Aquella sentencia malévola expresaba demasiado
certeramente, con toda su intención burlona, la tragedia inconmensurable a que hube de
asistir antes de que mi hermana se marchase para siempre. Se me parte el alma al rememorar
aquellas ceremonias de profanación, monstruosas como no pudieron serlo mis fantasías
eróticas; ceremonias que eran reales y en las que era ella, mi hermana, la que se
entregaba, lúbrica, a la infamia más absoluta. Como el nazareno que se siente Dios y se
ofrece a los hombres para que le atormenten y aniquilen, mi hermana, concienzudamente, en
un holocausto cuya finalidad se me ocultaba, empezó a pasar por los brazos de los
individuos más brutales que se cruzaron por su camino. A mí primero me llegaron los
rumores, luego la mofa general. Un día, trastornado por la ira, la seguí. Todavía me
ahoga la rabia cuando la veo en mi cerebro, manoseada por un gorila aparatoso, moviéndose
como una anguila dentro de su abrazo, suplicando extática que la golpease. La vigilé
otras veces, y la oí gemir como una puerca debajo de tantos sementales resudados que no
podría echar la cuenta. En alguna ocasión ella me descubría, agazapado entre los
arbustos, y me lanzaba, sonriente, aviesas miradas que significaban que todo estaba bajo
control, que se daba perfecta cuenta de lo que estaba haciendo. Luego, cuando llegaba a
casa, me saludaba con complicidad y me pasaba por el rostro el dorso de su mano arañada y
sucia de hombre. Yo, desolado, corría a acostarme. Sobre la almohada empapada de
lágrimas soñaba con frecuencia -muerto de asco, sin la lóbrega premeditación con que
más tarde lo haría- que la follaba yo también. Y soñaba esa palabra, follar,
que era la que decían todos para designar lo que habían hecho con ella, y por eso evité
yo decirla en ninguna circunstancia y me dolía cuando Néstor la pronunciaba en su
chiste.
Al final, su cuerpo eternamente endeble se había
vuelto tan escueto que costaba cazarle el perfil. En el semblante cadavérico, unos ojos
inmensos, vivaces como en los mejores días, atestiguaban que mi hermana seguía
gobernando la situación, o creyendo que la gobernaba. De lo que no dudaré, como no dudé
entonces, es de que ella buscó el resultado que acabó consiguiendo. Alguien o algo la
llamó, desde un ignoto rincón de su país tenebroso; y ella, gozosa, tenaz, acudió. Y
yo hube de odiarla no sólo por haberme abandonado, sino por no explicarme el motivo y
dejarme aún más humillado de lo que ya estaba a causa de sus muchos secretos anteriores.

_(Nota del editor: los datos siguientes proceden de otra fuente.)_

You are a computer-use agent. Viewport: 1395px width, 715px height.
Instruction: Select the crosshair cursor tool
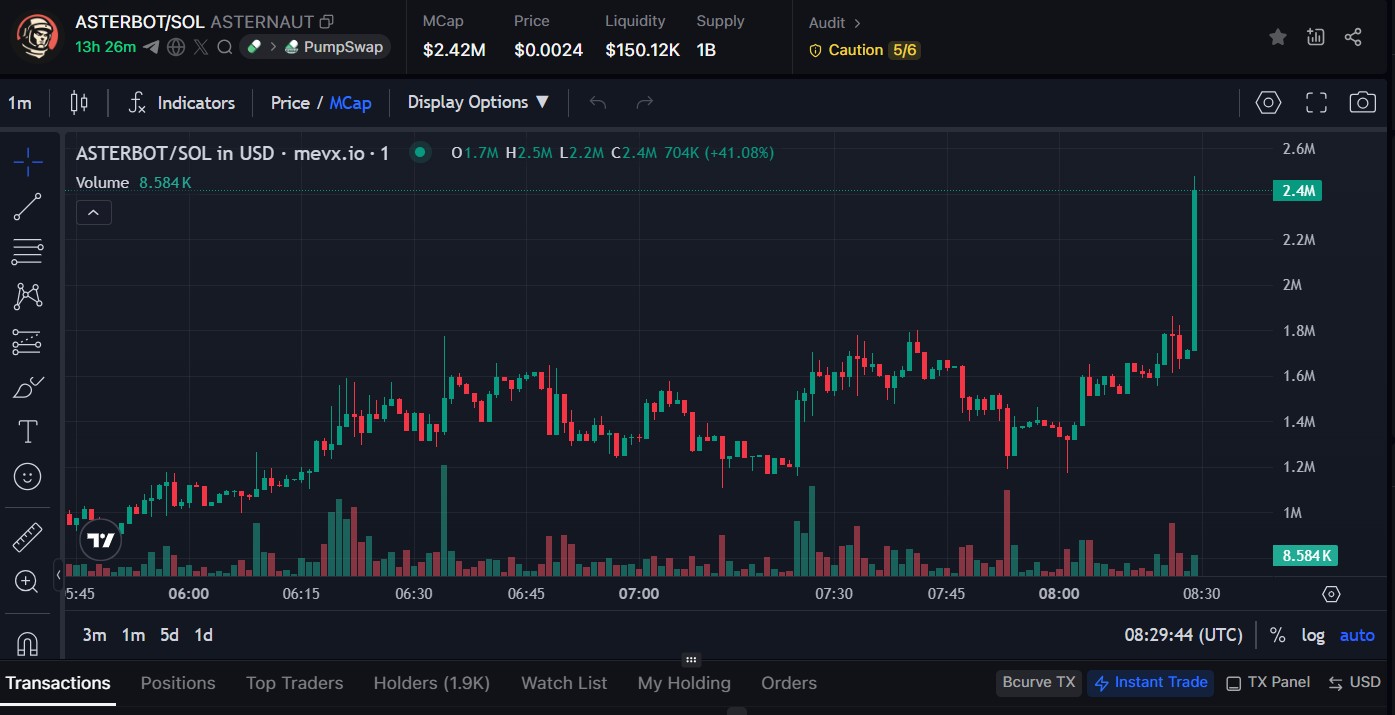click(x=27, y=161)
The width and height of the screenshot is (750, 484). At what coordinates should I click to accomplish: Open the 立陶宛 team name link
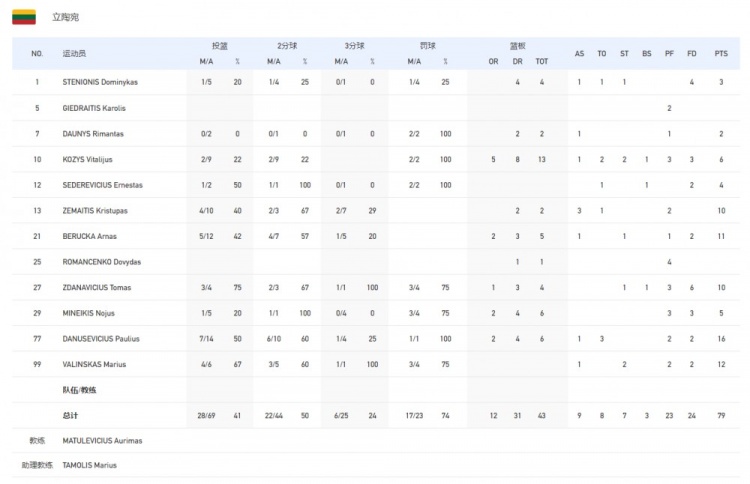(65, 17)
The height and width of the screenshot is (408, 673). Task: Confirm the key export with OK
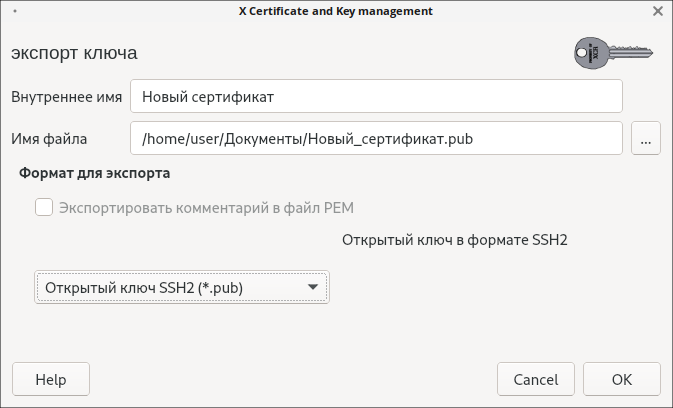(x=621, y=380)
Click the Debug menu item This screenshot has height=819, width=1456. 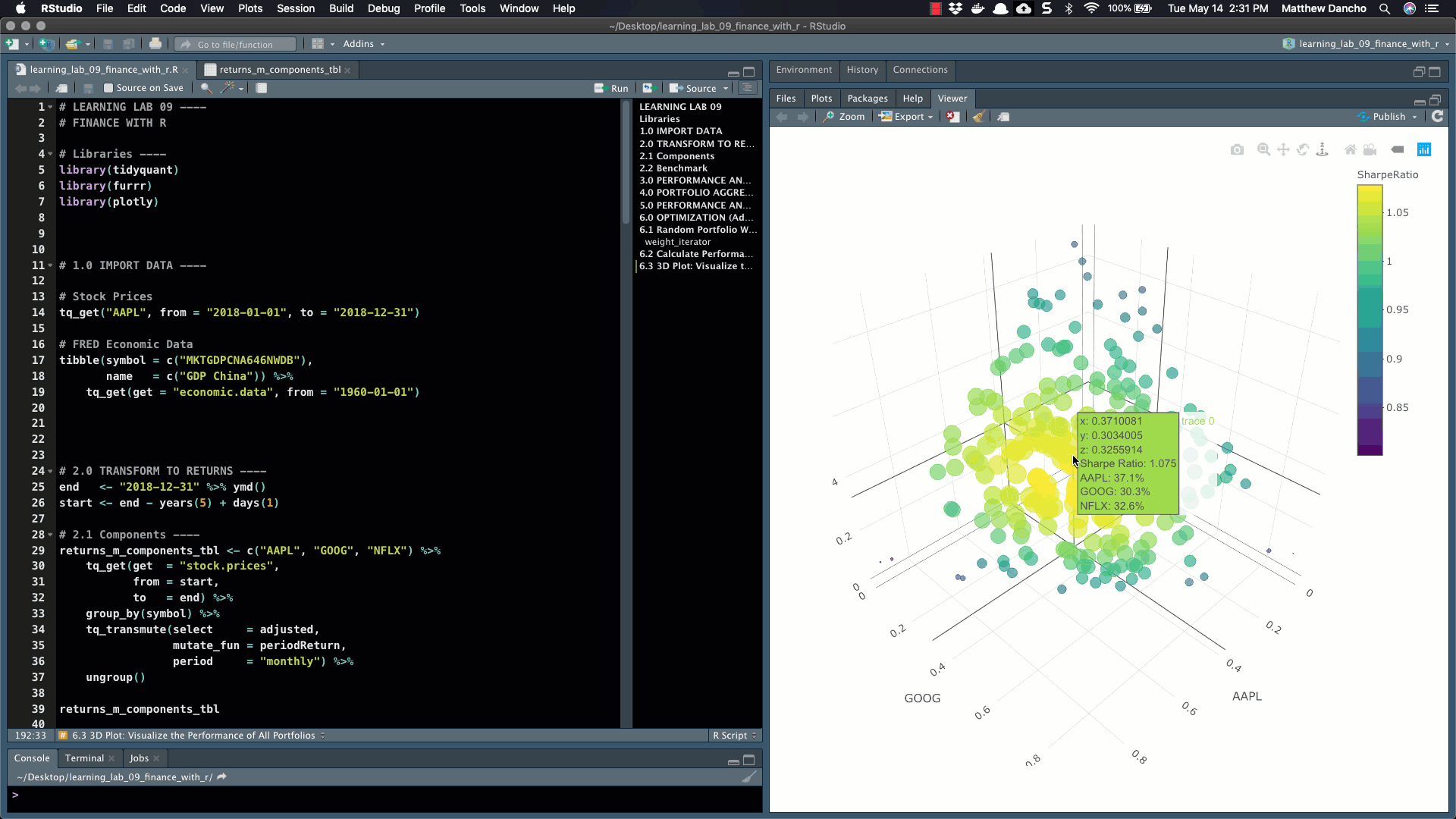click(383, 8)
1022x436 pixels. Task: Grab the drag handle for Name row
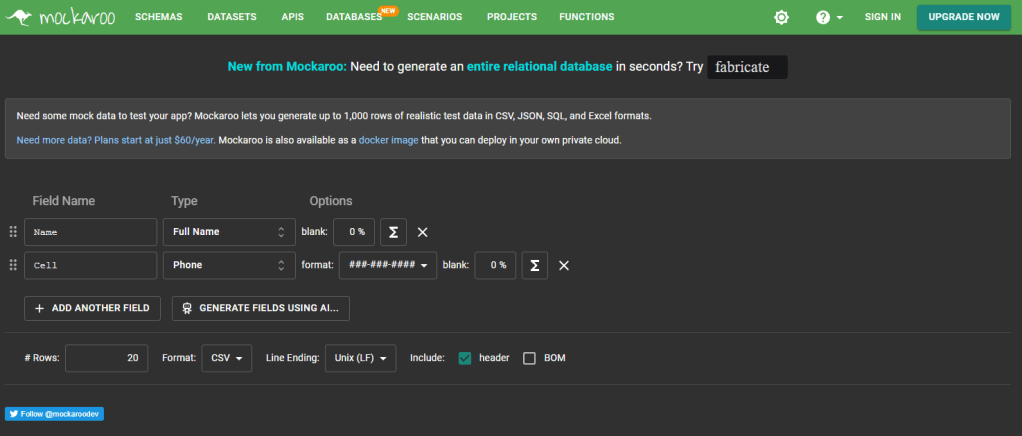tap(13, 232)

No voy a detenerme en referir esos pequeños
procedimientos lúgubres con que la vida alarga fastidiosamente lo que ya ha concluido
antes, en los que comparecí de forma muy superficial, absorto en mi cólera enturbiada de
amargura. Basta con poner que ella murió, que fue en diciembre y que el viento aullaba
cuando la cubrieron de tierra. Yo no había cumplido los quince años.